Records drawn from a dataset »
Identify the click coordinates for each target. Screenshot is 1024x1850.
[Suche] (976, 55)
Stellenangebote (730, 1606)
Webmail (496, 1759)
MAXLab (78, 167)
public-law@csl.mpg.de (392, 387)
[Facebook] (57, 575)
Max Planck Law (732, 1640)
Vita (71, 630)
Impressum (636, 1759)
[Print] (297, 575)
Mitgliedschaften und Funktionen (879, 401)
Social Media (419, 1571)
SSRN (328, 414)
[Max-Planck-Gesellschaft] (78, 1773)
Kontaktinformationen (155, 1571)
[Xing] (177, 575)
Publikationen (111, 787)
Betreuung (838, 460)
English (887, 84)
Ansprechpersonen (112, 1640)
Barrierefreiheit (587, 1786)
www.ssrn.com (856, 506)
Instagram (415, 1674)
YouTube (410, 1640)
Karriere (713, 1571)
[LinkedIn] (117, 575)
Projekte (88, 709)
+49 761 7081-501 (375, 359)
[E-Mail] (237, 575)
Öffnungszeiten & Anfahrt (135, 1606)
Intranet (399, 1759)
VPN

WHAT IS REQUIRED »
Faithfully transcribe the whole of the data.

REPLY »
Identify the click coordinates for each target. Screenshot is 1024x1850.
[Suche] (976, 55)
Stellenangebote (730, 1606)
Webmail (496, 1759)
MAXLab (78, 167)
public-law@csl.mpg.de (392, 387)
[Facebook] (57, 575)
Max Planck Law (732, 1640)
Vita (71, 630)
Impressum (636, 1759)
[Print] (297, 575)
Mitgliedschaften und Funktionen (879, 401)
Social Media (419, 1571)
SSRN (328, 414)
[Max-Planck-Gesellschaft] (78, 1773)
Kontaktinformationen (155, 1571)
[Xing] (177, 575)
Publikationen (111, 787)
Betreuung (838, 460)
English (887, 84)
Ansprechpersonen (112, 1640)
Barrierefreiheit (587, 1786)
www.ssrn.com (856, 506)
Instagram (415, 1674)
YouTube (410, 1640)
Karriere (713, 1571)
[LinkedIn] (117, 575)
Projekte (88, 709)
+49 761 7081-501 (375, 359)
[E-Mail] (237, 575)
Öffnungszeiten & Anfahrt (135, 1606)
Intranet (399, 1759)
VPN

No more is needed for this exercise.